> [INPUT RECORDS]:

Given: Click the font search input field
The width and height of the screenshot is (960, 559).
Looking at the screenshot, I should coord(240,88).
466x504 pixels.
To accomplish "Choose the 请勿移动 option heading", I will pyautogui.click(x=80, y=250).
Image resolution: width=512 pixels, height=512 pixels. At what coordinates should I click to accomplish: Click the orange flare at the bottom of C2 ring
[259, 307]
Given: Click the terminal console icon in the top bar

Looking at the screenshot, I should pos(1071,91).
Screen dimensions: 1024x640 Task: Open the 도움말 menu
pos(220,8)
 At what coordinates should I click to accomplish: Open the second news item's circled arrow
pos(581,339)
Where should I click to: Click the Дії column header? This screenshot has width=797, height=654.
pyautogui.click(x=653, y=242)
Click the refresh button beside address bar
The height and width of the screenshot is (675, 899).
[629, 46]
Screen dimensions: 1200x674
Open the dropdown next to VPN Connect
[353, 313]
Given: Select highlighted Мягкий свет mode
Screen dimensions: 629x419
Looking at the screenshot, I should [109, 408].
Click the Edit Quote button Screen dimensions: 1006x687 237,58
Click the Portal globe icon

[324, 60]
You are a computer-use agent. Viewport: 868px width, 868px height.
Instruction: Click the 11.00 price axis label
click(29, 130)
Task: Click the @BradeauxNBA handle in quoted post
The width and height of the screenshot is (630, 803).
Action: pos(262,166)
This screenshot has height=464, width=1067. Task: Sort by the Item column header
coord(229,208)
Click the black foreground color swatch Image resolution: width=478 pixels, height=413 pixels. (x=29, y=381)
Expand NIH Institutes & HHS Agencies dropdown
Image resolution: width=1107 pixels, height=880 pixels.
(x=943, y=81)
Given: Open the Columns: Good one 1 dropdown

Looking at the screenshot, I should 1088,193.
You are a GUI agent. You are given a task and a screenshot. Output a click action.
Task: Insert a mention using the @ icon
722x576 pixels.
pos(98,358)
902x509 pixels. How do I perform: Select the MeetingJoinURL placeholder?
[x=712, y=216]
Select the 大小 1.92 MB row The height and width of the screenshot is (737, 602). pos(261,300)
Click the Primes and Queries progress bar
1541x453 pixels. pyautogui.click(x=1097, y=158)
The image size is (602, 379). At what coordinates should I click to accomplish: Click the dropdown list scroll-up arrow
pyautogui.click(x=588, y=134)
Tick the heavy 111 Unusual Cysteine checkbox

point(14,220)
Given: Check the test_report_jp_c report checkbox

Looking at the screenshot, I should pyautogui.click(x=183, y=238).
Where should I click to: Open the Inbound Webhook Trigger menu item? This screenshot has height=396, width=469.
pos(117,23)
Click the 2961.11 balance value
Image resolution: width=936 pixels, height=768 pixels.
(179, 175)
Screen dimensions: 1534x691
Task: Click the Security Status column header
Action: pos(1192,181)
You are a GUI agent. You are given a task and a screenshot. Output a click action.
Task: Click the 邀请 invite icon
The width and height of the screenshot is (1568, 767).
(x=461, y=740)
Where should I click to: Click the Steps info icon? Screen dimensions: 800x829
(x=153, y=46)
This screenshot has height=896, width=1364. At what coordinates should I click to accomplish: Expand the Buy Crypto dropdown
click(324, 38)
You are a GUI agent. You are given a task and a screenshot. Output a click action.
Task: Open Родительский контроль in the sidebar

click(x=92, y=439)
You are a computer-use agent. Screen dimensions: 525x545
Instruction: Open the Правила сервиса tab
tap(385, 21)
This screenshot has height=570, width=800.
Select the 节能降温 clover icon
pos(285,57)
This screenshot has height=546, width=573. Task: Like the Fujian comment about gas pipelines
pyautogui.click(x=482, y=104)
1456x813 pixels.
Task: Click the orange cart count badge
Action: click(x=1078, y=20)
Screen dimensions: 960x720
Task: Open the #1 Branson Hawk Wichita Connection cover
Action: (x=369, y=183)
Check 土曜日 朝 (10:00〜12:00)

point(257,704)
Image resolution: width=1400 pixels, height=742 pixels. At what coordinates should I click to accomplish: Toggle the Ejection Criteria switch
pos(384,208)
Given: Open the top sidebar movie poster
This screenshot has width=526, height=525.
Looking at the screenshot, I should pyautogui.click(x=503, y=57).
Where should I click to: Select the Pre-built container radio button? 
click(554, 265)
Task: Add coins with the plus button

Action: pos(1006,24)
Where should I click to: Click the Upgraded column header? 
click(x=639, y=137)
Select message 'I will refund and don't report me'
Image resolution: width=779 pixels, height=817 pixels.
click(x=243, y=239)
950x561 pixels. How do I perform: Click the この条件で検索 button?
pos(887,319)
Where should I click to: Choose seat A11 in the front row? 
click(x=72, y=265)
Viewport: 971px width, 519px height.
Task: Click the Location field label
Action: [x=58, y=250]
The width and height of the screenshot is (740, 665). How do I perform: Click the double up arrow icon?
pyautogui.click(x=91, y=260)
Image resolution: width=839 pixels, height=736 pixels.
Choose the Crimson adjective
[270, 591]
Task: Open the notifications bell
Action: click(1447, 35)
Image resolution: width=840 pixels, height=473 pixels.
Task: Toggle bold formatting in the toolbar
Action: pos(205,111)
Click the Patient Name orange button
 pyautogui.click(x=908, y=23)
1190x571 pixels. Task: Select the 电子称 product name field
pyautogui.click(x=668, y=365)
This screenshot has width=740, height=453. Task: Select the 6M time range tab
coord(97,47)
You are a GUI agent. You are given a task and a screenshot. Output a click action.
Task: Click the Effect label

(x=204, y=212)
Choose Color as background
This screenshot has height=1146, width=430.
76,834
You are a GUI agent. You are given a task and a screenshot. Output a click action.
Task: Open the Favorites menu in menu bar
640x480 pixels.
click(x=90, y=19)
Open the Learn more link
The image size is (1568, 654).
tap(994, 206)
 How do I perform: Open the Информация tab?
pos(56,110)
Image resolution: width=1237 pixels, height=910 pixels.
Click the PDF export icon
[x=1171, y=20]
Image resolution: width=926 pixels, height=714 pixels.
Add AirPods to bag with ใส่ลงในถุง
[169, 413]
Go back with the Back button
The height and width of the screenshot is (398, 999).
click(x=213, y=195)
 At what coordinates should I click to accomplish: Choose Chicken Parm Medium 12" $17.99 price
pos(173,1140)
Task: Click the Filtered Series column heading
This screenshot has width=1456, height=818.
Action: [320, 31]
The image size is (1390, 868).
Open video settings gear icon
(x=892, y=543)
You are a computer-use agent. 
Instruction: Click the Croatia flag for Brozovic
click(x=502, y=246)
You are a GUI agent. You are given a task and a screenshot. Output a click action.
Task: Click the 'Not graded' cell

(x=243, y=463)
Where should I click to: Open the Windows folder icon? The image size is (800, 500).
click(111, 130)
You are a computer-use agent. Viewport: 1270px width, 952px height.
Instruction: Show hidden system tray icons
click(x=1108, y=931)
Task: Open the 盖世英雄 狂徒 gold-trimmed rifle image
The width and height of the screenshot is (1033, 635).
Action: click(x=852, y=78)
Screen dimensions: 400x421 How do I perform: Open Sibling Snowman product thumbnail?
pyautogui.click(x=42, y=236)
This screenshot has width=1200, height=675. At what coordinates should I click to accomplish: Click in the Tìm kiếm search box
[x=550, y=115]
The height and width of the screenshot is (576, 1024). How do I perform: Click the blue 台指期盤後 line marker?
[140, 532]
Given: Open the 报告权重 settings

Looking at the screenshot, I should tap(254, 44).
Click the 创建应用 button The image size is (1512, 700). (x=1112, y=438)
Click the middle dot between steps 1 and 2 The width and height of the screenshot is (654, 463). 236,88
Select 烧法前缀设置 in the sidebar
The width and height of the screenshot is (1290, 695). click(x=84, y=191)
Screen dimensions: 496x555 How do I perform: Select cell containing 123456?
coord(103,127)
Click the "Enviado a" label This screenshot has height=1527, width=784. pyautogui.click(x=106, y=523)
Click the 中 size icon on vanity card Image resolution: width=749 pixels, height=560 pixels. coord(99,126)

> [HOW TO COMPLETE THIS TASK]: Search the listing above for the lines with "Image resolution: width=926" and "Task: Click the Filtered", then output those lines and all lines between them exactly.

> [RESULT OF THE EXERCISE]:
Image resolution: width=926 pixels, height=714 pixels.
Add AirPods to bag with ใส่ลงในถุง
[169, 413]
Go back with the Back button
The height and width of the screenshot is (398, 999).
click(x=213, y=195)
 At what coordinates should I click to accomplish: Choose Chicken Parm Medium 12" $17.99 price
pos(173,1140)
Task: Click the Filtered Series column heading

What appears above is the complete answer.